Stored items
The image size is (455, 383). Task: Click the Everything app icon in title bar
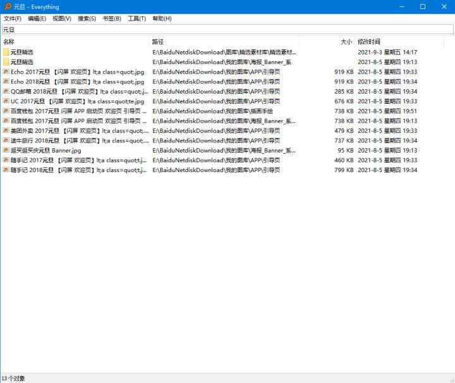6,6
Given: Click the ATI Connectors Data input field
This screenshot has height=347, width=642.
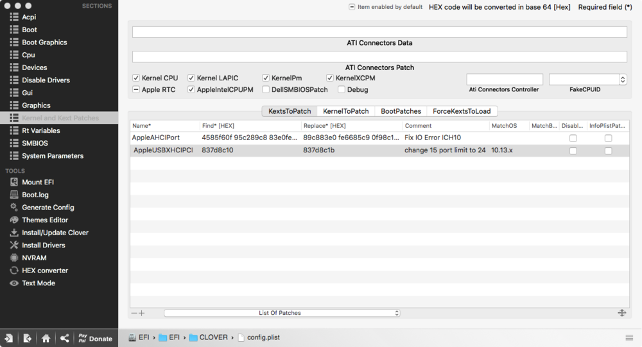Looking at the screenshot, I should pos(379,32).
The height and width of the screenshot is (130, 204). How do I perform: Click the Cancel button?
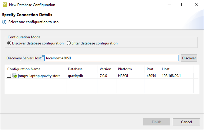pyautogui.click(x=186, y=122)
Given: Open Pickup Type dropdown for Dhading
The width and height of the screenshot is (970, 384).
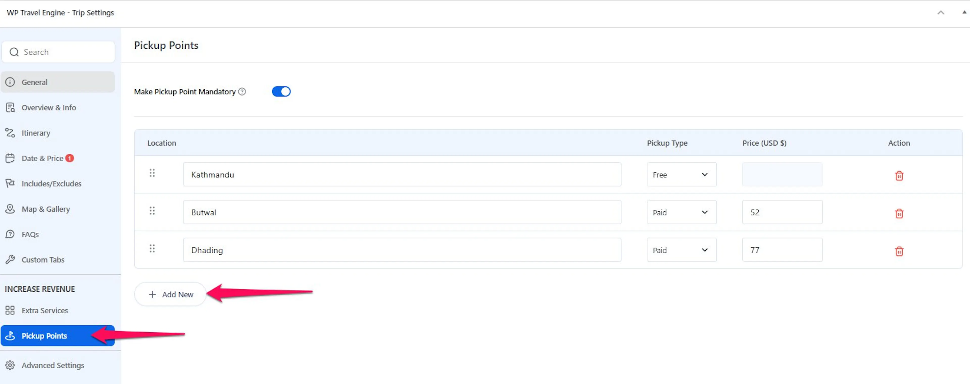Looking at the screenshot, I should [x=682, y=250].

==

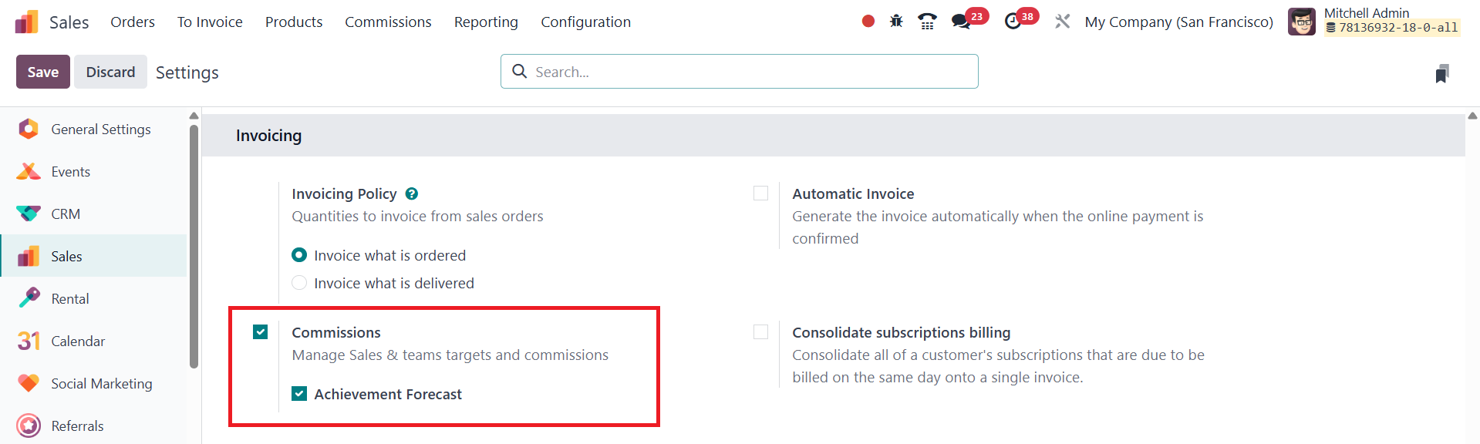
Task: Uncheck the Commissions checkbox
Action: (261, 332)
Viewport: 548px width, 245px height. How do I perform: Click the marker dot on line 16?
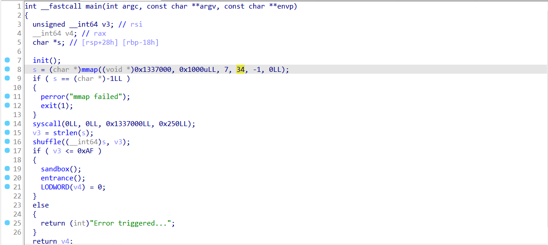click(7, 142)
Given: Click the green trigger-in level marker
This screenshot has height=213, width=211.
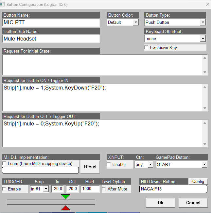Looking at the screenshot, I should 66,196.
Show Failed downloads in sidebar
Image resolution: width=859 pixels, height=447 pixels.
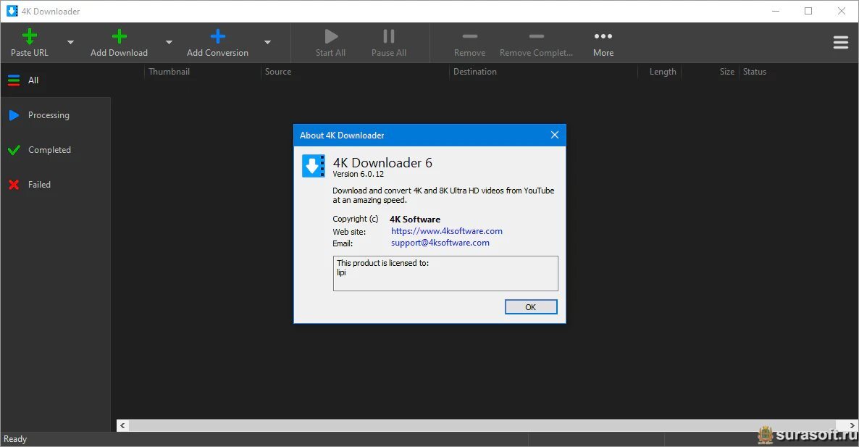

* * *

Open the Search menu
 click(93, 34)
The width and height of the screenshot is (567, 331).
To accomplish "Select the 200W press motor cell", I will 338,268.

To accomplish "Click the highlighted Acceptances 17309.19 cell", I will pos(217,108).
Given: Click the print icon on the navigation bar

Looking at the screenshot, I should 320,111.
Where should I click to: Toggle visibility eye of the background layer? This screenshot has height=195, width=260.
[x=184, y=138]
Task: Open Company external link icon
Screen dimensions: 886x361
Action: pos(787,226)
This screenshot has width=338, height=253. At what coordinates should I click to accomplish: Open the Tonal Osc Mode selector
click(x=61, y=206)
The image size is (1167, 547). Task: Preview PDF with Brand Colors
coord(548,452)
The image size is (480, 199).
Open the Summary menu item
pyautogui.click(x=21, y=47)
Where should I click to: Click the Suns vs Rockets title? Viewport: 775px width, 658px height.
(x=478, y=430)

• _Assignment_: An exact copy of the lines above from the one with "This screenshot has height=213, width=211." up to and including the one with "Image resolution: width=859" is required; reproduce only those lines, omitting all pictures.

• _Task result_:
This screenshot has height=213, width=211.
Looking at the screenshot, I should 66,196.
Show Failed downloads in sidebar
Image resolution: width=859 pixels, height=447 pixels.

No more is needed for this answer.